On March 4, 2015, H.D. Vest Investment Securities, Inc. (“H.D. Vest”) submitted an Offer of Settlement (“Offer”) to the Securities and Exchange Commission (“SEC”) solely for the purpose of settling the SEC’s allegations that H.D. Vest violated key customer protection rules after failing to adequately supervise registered representatives who misappropriated customer funds. In addition to paying a $225,000 fine, H.D. Vest agreed to retain an independent compliance consultant to improve its supervisory controls.
H.D. Vest is a financial services firm that offers tax and financial planning advice to its customers. With its main corporate office in Texas, H.D. Vest has a nationwide network of over 4,500 independent contractor registered representatives. Most of H.D. Vest’s independent contractor registered representatives are tax professionals who operate tax businesses through affiliated businesses operating separately from the broker-dealer. This type of business is known as an outside business activity and is heavily regulated by both the SEC and the Financial Industry Regulatory Authority, Inc. (“FINRA”).
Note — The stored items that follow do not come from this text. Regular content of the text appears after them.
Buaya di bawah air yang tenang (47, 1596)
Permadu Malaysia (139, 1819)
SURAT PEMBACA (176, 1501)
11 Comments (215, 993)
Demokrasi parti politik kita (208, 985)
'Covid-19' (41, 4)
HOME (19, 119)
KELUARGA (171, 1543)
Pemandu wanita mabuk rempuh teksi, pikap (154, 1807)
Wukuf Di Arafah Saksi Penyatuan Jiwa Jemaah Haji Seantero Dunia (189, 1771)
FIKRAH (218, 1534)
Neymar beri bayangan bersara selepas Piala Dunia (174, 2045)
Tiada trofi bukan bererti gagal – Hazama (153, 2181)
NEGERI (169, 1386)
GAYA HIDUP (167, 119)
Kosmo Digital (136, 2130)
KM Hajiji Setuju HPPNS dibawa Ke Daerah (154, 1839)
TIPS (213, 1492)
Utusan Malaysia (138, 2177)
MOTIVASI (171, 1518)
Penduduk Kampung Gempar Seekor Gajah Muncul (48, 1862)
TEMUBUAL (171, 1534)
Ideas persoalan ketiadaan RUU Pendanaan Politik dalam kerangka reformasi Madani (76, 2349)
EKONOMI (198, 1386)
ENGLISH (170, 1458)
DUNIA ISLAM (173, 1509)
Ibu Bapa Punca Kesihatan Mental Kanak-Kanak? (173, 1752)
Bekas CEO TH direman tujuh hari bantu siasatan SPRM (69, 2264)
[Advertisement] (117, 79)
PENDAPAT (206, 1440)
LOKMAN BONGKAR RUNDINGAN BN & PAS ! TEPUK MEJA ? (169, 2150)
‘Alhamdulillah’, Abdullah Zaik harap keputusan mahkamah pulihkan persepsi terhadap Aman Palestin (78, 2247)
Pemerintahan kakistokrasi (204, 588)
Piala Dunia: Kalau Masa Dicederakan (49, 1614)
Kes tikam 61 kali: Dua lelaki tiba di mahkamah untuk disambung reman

The SEC uncovered H.D. Vest’s deficient supervisory controls in the wake of wrongdoing by its representative Lewis J. Hunter (“Hunter”), a former registered representative whom FINRA barred from the industry in May 2013. The SEC alleged that between September 2010 and February 2011, Hunter fraudulently and illegally transferred approximately $300,000 from two elderly customers’ accounts to unaffiliated businesses he controlled. According to the SEC, Hunter told these elderly investors that these funds were used for investments. Hunter, however, used those funds for personal expenses and to make fraudulent dividend payments to those two elderly customers in a Ponzi-like manner. This type of fraudulent activity is commonly referred to as “selling away” and is a violation of Section 17(a) of the Securities Act, Section 10(b) of the Exchange Act and Rule 10b-5 promulgated thereunder. The SEC also alleged that other H.D. Vest registered representatives misappropriated customer funds through outside business activities through entities unaffiliated with a broker-dealer and similar fraudulent selling away schemes dating as far back as December 2007 (the “relevant period”).